Une lampe s’est éteinte 
Deux vieux, déménagés au village, se retrouvent seuls quand leur fils meurt à la guerre et que leur fille, rentrée chez les religieuses, meurt d’épuisement en soignant des malades en Louisiane. 

Le journal  
M. et Mme Lemay n’ont pas d’enfants et sont très heureux. Leur vie change quand ils héritent de trois neveux devenus orphelins. Mme Lemay, tout à son rôle de mère, se néglige, néglige son mari qui prend une maîtresse. Ne pouvant le supporter, elle se suicide. 

Le colosse  
Isidore Lafleur veut faire du colosse Victor Brisebois un boxeur champion du monde. Son rêve s’effondre quand il est sur le point de se réaliser. 

Jeux du destin  
Lors d’une visite en Angleterre, Philémon Massé est happé par une voiture. Il tombe amoureux de l’infirmière qui le soigne. De retour au pays, il lui écrit, désirant l’épouser. Un concours de circonstances fait que sa lettre se perd. Il épouse une femme qu’il connaît peu et mène une vie malheureuse.

Magasin de modes  
Une femme riche, extravagante, perd tout et meurt, seule. Récit mélodramatique pas très bien conçu.

Les deux amis  
La veuve Leclaire épouse Cyrille Latour, un vieux garçon avec lequel elle croit pouvoir mener la « grosse » vie. Elle déchante vite : il est pingre, il se ruine petit à petit à coups de mauvaises affaires et il aime mieux ses chiens que sa femme. Elle doit donc trimer dur. La vie passe. Quand Latour apprend la mort de son dernier chien, il se suicide.
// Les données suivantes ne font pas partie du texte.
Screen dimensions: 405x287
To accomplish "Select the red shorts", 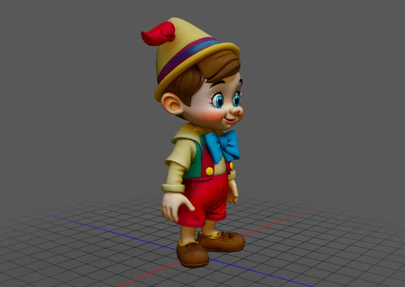I will point(209,202).
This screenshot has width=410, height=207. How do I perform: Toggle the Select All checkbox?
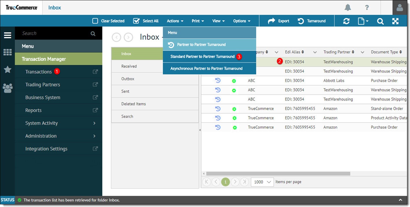(x=136, y=21)
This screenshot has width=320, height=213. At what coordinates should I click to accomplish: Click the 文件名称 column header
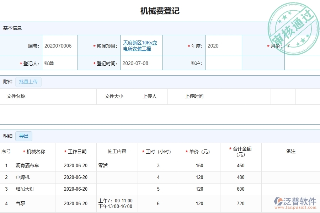coord(16,96)
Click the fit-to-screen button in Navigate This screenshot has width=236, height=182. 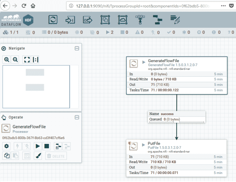[27, 60]
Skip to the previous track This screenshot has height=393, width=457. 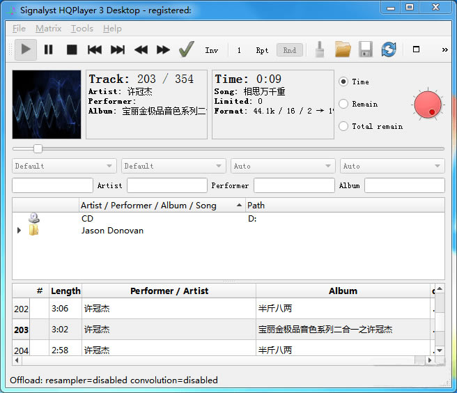pyautogui.click(x=95, y=49)
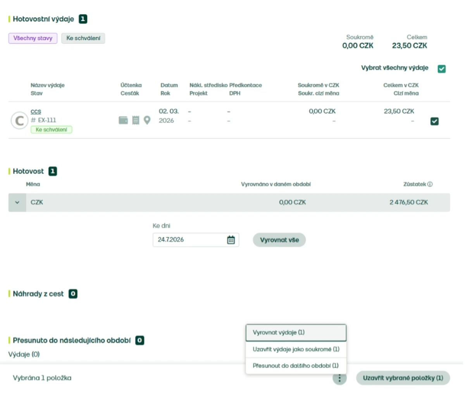Click the Zůstatek info icon

(x=430, y=184)
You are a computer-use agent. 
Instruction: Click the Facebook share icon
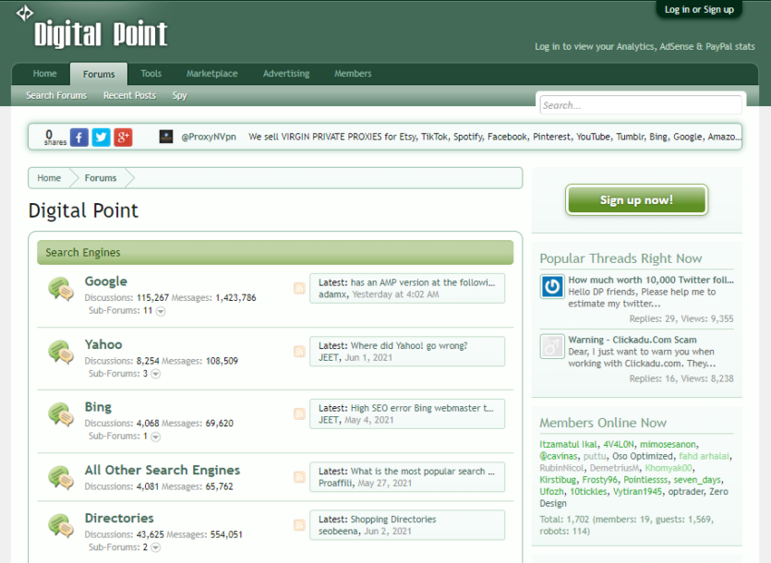(79, 138)
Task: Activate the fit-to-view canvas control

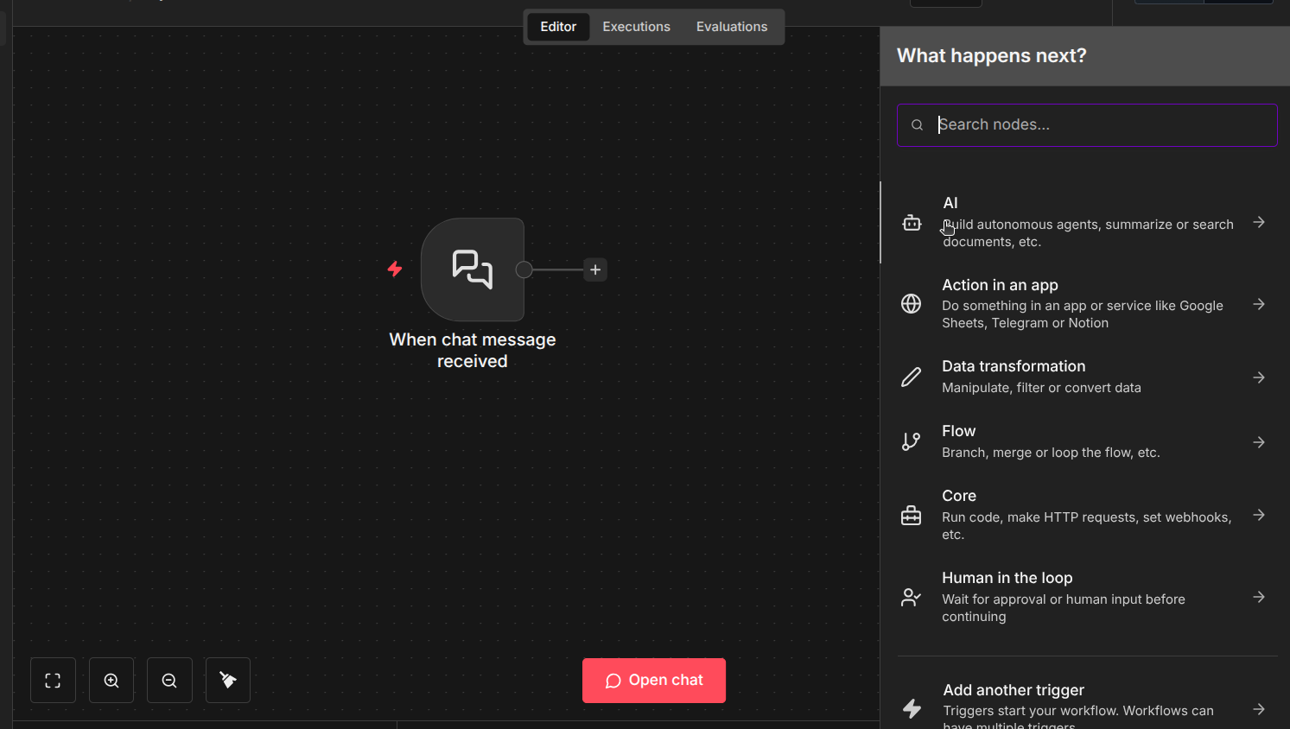Action: click(x=53, y=680)
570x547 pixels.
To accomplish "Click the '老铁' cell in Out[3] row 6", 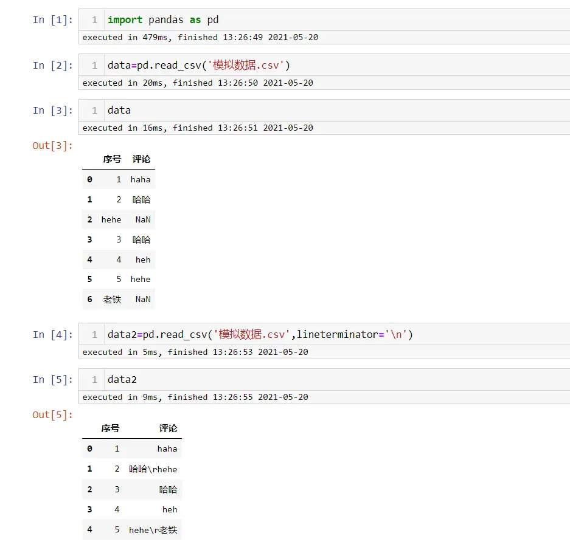I will pos(112,300).
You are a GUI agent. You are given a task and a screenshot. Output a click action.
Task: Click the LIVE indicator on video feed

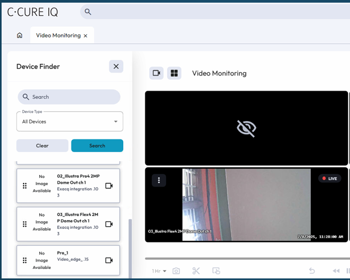(329, 179)
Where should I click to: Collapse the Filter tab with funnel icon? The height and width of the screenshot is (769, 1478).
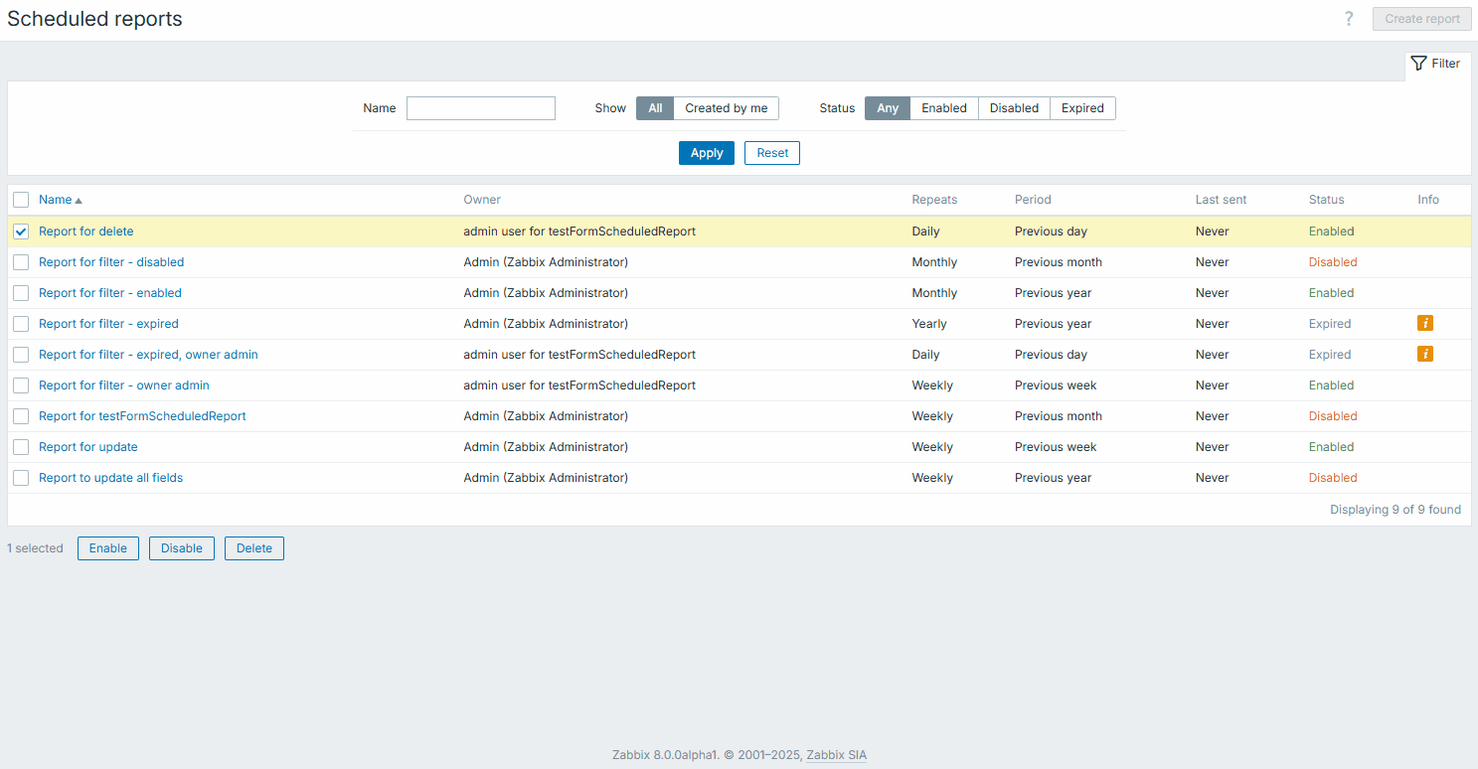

J’ai lu beaucoup de nouvelles de Laberge. Mon horizon d’attente est assez clair : après avoir entrevu le bonheur, les personnages vont voguer de malheur en malheur jusqu’à la  fin. Pourtant, devant chaque nouvelle, on est là à espérer que ce schéma sera brisé, qu’un personnage réussira au moins une sortie décente. Pas un « happy end », on n’en demande pas tant! Juste une sortie dans laquelle pointent quelques espoirs. 

Inutile de rêver, cela n’est pas dans les gènes d’auteur de Laberge. À quelques occasions, la solution est là, à la portée de la main, mais le personnage, par habitude du malheur, ne la saisit pas. Il n’y croit plus et préfère ne pas ajouter une autre déconvenue dans sa mer de déceptions. Je pense à cette femme qui se propose de faire éditer les lettres de sa fille religieuse et qui y renonce pour quelques dollars (Une lampe s’est éteinte) ou à cet homme qui retrouve une amoureuse qu’il a toujours regrettée et qui préfère s’en éloigner en invoquant le fait qu’on ne peut pas refaire sa vie. « À son âge, il lui fallait réfléchir et écouter les conseils de la raison. Avec une étonnante lucidité, il réalisait à ce moment que toute sa vie avait été marquée par les désappointements. Non, il ne pouvait tenter aujourd’hui une nouvelle expérience qui serait peut-être plus cruelle que les précédentes. Mieux valait partir, s’éloigner, tenter d’oublier le passé. » (Jeux du destin).

Souvent Laberge procède par accumulation comme c’est le cas dans la première nouvelle. Il sent le besoin de sur-multiplier l’énoncé des malheurs, ce qui est lourd et inutile et ça finit par ressembler à du récit à thèse. Quand il évite ce travers, Laberge est un bon conteur : mise en contexte et apparition rapides du nœud de l’histoire, tension maintenue jusqu’au dénouement.